What is God saying to me in this passage? 1) Be determined to hold fast to the truth, because only the Gospel of the Grace of Christ is the way to God; 2) Be discerning, because the truth is a matter of life and death; 3) Be devoted, for the love of God. God is pleased, He gets the glory, when we steadfastly hold to His Word and do not compromise the Gospel of Christ. Hold fast, and hold forth, the Gospel of His grace! The fundamental truth of the Gospel is that we are saved by the Grace of God, that is by His unmerited, undeserved favor.  Grace alone, through faith alone, in Christ alone. Nothing we do can adds to our salvation – and as we’ll see in this letter, we can’t do anything to earn it, perfect it, or to keep it. 

       The rabbis showed this same tendency by building a “hedge” around the Law, i.e., adding man made rules which became a measure of spirituality. The motives might seem good at first, but the end thereof is the way of death.  Galatians will talk about holiness, but such a change needs to come from inside out. We need a new heart, then we’ll live a new life. Paul calls it the “fruit of the Spirit”. We are not under the Law, we are free in Christ. “If the Son therefore shall make you free, you are free indeed…”

What would God have me to do in response to this passage?  Where do good works come in then?  Faith works through love.  Because God has loved us, we love Him in return. And that love will overflow in our relationships, we love one another. And when we do, we strive to conduct ourselves in a way that won’t cause another to stumble, or hinder an unbeliever from coming to faith.  We’ll see in this letter, the change in us does not come from imposing external rules.  It comes in the form of the “fruit of the Spirit.”  We believe God. And God in us is changing us, transforming us, from the inside out.

     Let’s not judge another because their life does not conform to our idea of what Christianity should look like.  What does the Bible say?
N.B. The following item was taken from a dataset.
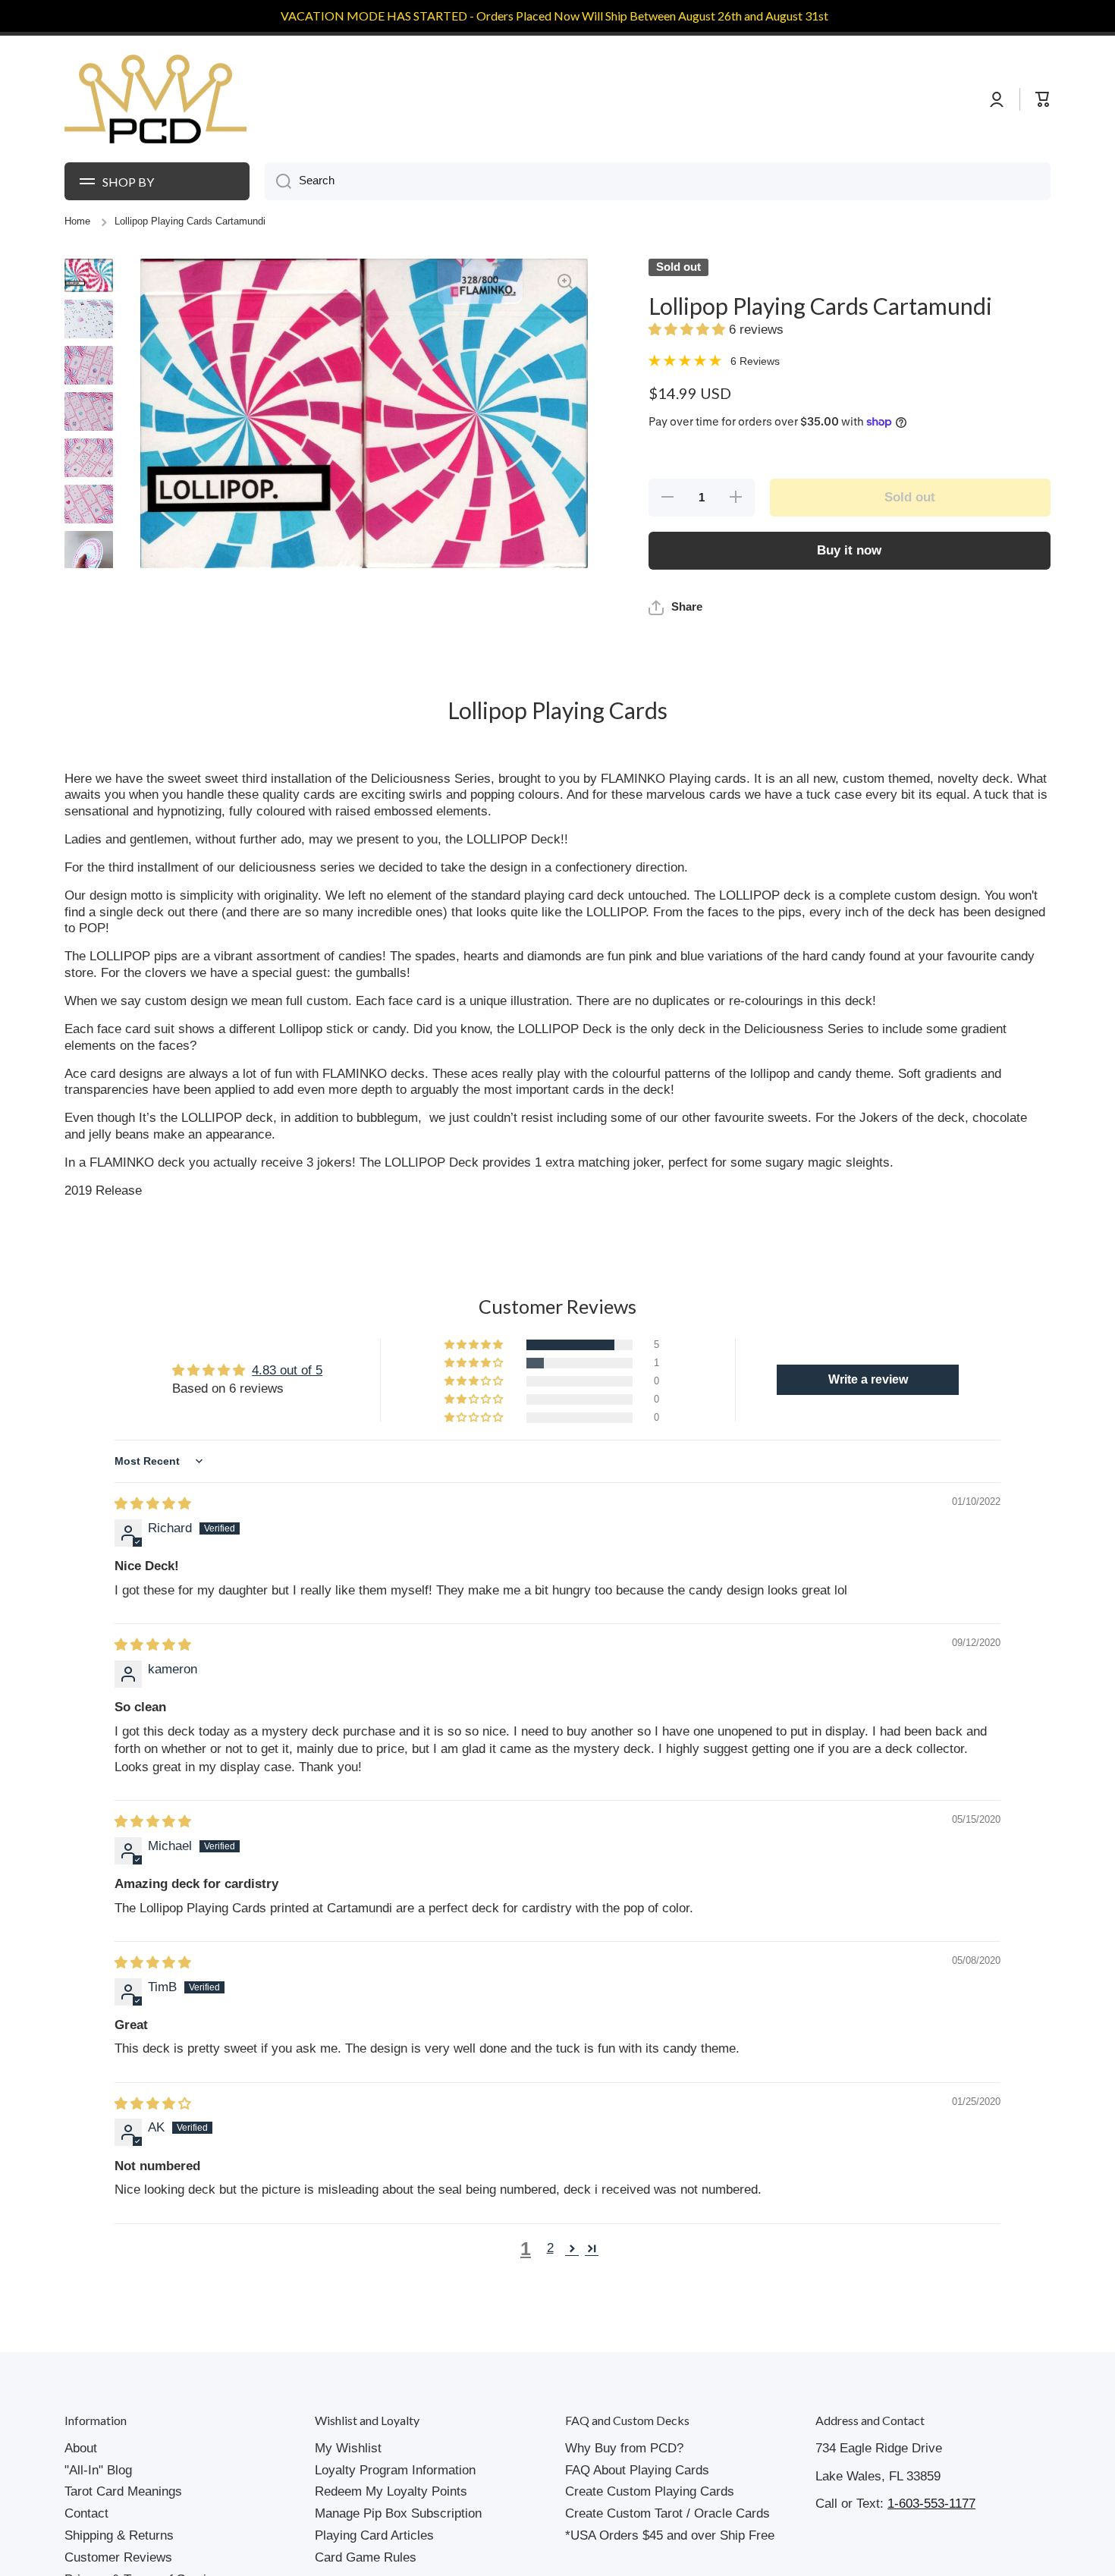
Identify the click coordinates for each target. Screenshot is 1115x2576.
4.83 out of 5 (287, 1370)
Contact (86, 2513)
Remember, Jesus was a friend of sinners (Matthew 11:19).  Today, the world asks with Pilate, “What is truth?” It doesn’t matter what you believe, as long as you really believe it. Have you heard that? That is clearly wrong!  Legalism imposes man-made rules, that too is wrong.  Remember: "The secret of the Lord is with those who have been broken by his cross and healed by his Spirit." Galatians holds forth these two things: the cross of Christ as the only way a person can get right with God, and the Spirit of Christ as the only way a person can obey God. Let’s be people who rejoice in the Cross, and who walk in the Spirit!  AMEN.

Comments

  1. This week's blog is so relevant!!! It is interesting where Paul points out that even those who know God can still be deceived by human reasoning. As Christians, we can unwittingly "suppress the truth" by putting too much focus on philosophical definitions of truth. Human wisdom is very seductive.